Testo di riferimento
* * * *
Giurisprudenza – CORTE DI CASSAZIONE – Ordinanza 22 settembre 2020, n. 19849

Differenze retributive e tfr, Rapporto concluso “per facta
concludentia”, Denuncia di vizi di motivazione della sentenza impugnata per
errata valutazione del materiale probatorio, Restrizione dell’ambito di
controllo, in sede di legittimità, al “minimo costituzionale”

 

Rilevato che

 

1. Con sentenza n. 470 depositata il 4.5.2016, la
Corte d’appello di Salerno, in parziale riforma della sentenza del Tribunale di
Vallo di Lucania, ha condannato, ex art. 2112
cod.civ. M.P.M. e V.C., imprese, rispettivamente, cedente e cessionaria, al
pagamento a favore di A.L.P. di euro 19.552,68 a titolo di differenze
retributive e T.F.R. come calcolati dal consulente tecnico d’ufficio incaricato
in sede di appello;

2. propone ricorso M.P.M. affidandosi a due motivi,
illustrati da memoria;

A.L.P. resiste con controricorso; V.C. è rimasto
intimato.

 

Considerato che

 

1. Con il primo motivo di ricorso si denunzia – ai
sensi dell’art. 360, primo comma, nn. 3 e 4,
cod.proc.civ. – violazione degli artt. 112,
348 bis e ter cod.proc.civ., 53 e ss. d.lgs. n. 546 del 1992
per aver, la Corte distrettuale, omesso di valutare le doglianze – dedotte
avanti al giudice di secondo grado – di inammissibilità del ricorso in appello
proposto dalla P., in quanto detto atto non specificava le parti della sentenza
di primo grado da riesaminare, né indicava le modifiche da effettuare, in
palese difformità dalla nuova disciplina in materia di gravame;

2. con il secondo motivo di ricorso si denunzia – ai
sensi dell’art. 360, primo comma, nn. 3 e 5,
cod.proc.civ. – violazione di norme di diritto nonché omessa, insufficiente
o contraddittoria motivazione per aver, la Corte distrettuale, disposto una
consulenza tecnica d’ufficio con riguardo alle spettanze vantate dalla lavoratrice
e con riferimento al periodo lavorativo 1.6.2004 – 14.6.2007 (“data in cui
può effettivamente ritenersi concluso “per facta concludentia” il
rapporto per scelta della lavoratrice, non più ripresentatasi dopo
un’astensione obbligatoria dal lavoro per maternità a rendere le prestazioni o
comunque idoneamente giustificatasi nei confronti della parte
datoriale”)  di carattere
esplorativo in quanto in assenza di elementi probatori in ordine alla natura e
dinamica del rapporto di lavoro, all’ammontare della retribuzione spettante,
alla prova del soggetto passivo individuato come debitore, con ribaltamento
della congrua ed adeguata motivazione delle risultanze di primo grado che
aveva, altresì, rimarcato l’inattendibilità dei testi per i loro rapporti di parentela
con le parti in lite;

3. il primo motivo è inammissibile in quanto viola
il principio di specificità dei motivi di ricorso per cassazione non
trascrivendo la sentenza di primo grado e l’atto di appello, in quanto
l’esercizio del potere di esame diretto degli atti del giudizio di merito,
riconosciuto a questa Corte ove sia denunciato un “error in
procedendo”, presuppone l’ammissibilità del motivo, ossia che la parte
riporti in ricorso, nel rispetto del principio di autosufficienza, gli elementi
ed i riferimenti che consentono di individuare, nei suoi termini esatti e non
genericamente, il vizio suddetto, così da consentire ad effettuare il controllo
sul corretto svolgimento dell'”iter” processuale senza compiere
generali verifiche degli atti (cfr., da ultimo, Cass. n. 23834 del 2019; in
senso conforme, ex plurimis, Cass. n. 22880 del 2017 proprio in materia di
genericità dei motivi di appello; Cass. n. 19410
del 2015);

4. il secondo motivo è inammissibile in quanto,
nonostante il formale richiamo alla violazione di norme di legge contenuto
nell’ambito del motivo di ricorso (artt. 115, 116 cod.proc.civ.), tutte le censure si risolvono
nella denuncia di vizi di motivazione della sentenza impugnata per errata
valutazione del materiale probatorio acquisito, ai fini della ricostruzione dei
fatti senza considerare che la sentenza in esame (pubblicata dopo l’11.9.2012)
* * * *
Blocco dati
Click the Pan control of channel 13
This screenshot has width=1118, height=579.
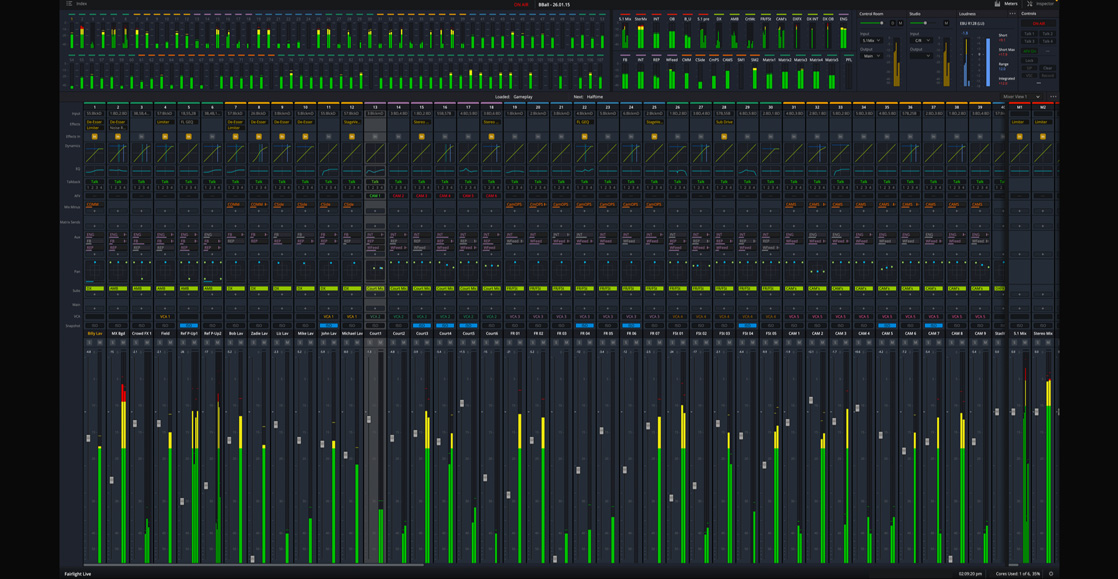point(375,270)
* * * *
Consegna 1
Nell'ordinanza, quale importo la Corte d'appello di Salerno ha condannato a pagare a favore di A.L.P., e a quale titolo?
Consegna 2
Elenca tutte le pronunce della Corte di Cassazione richiamate come precedenti al punto 3 del "Considerato che" dell'ordinanza.
Consegna 3
Fornisci il seguito dell'ordinanza della Corte di Cassazione, proseguendo dal punto in cui il testo si arresta.
Le righe riportate sopra provengono da una fonte diversa dall'ordinanza.

Risposta 1
Euro 19.552,68, a titolo di differenze retributive e T.F.R.

Risposta 2
- Cass. n. 23834 del 2019
- Cass. n. 22880 del 2017
- Cass. n. 19410 del 2015

Risposta 3
ricade sotto la vigenza della novella legislativa concernente l’art. 360, primo comma, n. 5 cod.proc.civ. (d.l. 22 giugno 2012, n. 83 convertito con
modificazioni, dalla L. 7 agosto 2012, n. 134)
che – come interpretato dalle Sezioni Unite di questa Corte (sentenza n. 8053/2014) – comporta una ulteriore
sensibile restrizione dell’ambito di controllo, in sede di legittimità, sulla
motivazione di fatto, che va circoscritto al “minimo costituzionale”,
ossia al controllo sulla esistenza (sotto il profilo della assoluta omissione o
della mera apparenza) e sulla coerenza (sotto il profilo della irriducibile
contraddittorietà e dell’illogicità manifesta);

5. nessuno di tali vizi ricorre nel caso in esame e
la motivazione non è assente o meramente apparente, né gli argomenti addotti a
giustificazione dell’apprezzamento fattuale risultano manifestamente illogici o
contraddittori, avendo, la Corte distrettuale, esaminato i fatti controversi ed
accertato la risoluzione consensuale del rapporto di lavoro alla data di
scadenza del periodo di astensione obbligatoria per maternità, condividendosi
il giudizio (del Tribunale) di non attendibilità della prova offerta dalla
lavoratrice circa il maggior periodo svolto e le maggiori prestazioni
effettuate “a fronte di dichiarazioni testimoniali rese da compiacenti
familiari ovvero generiche”;

6. in conclusione, il ricorso va dichiarato
inammissibile e le spese di lite seguono la soccombenza come previsto dall’art. 91 cod.proc.civ.;

 

P.Q.M.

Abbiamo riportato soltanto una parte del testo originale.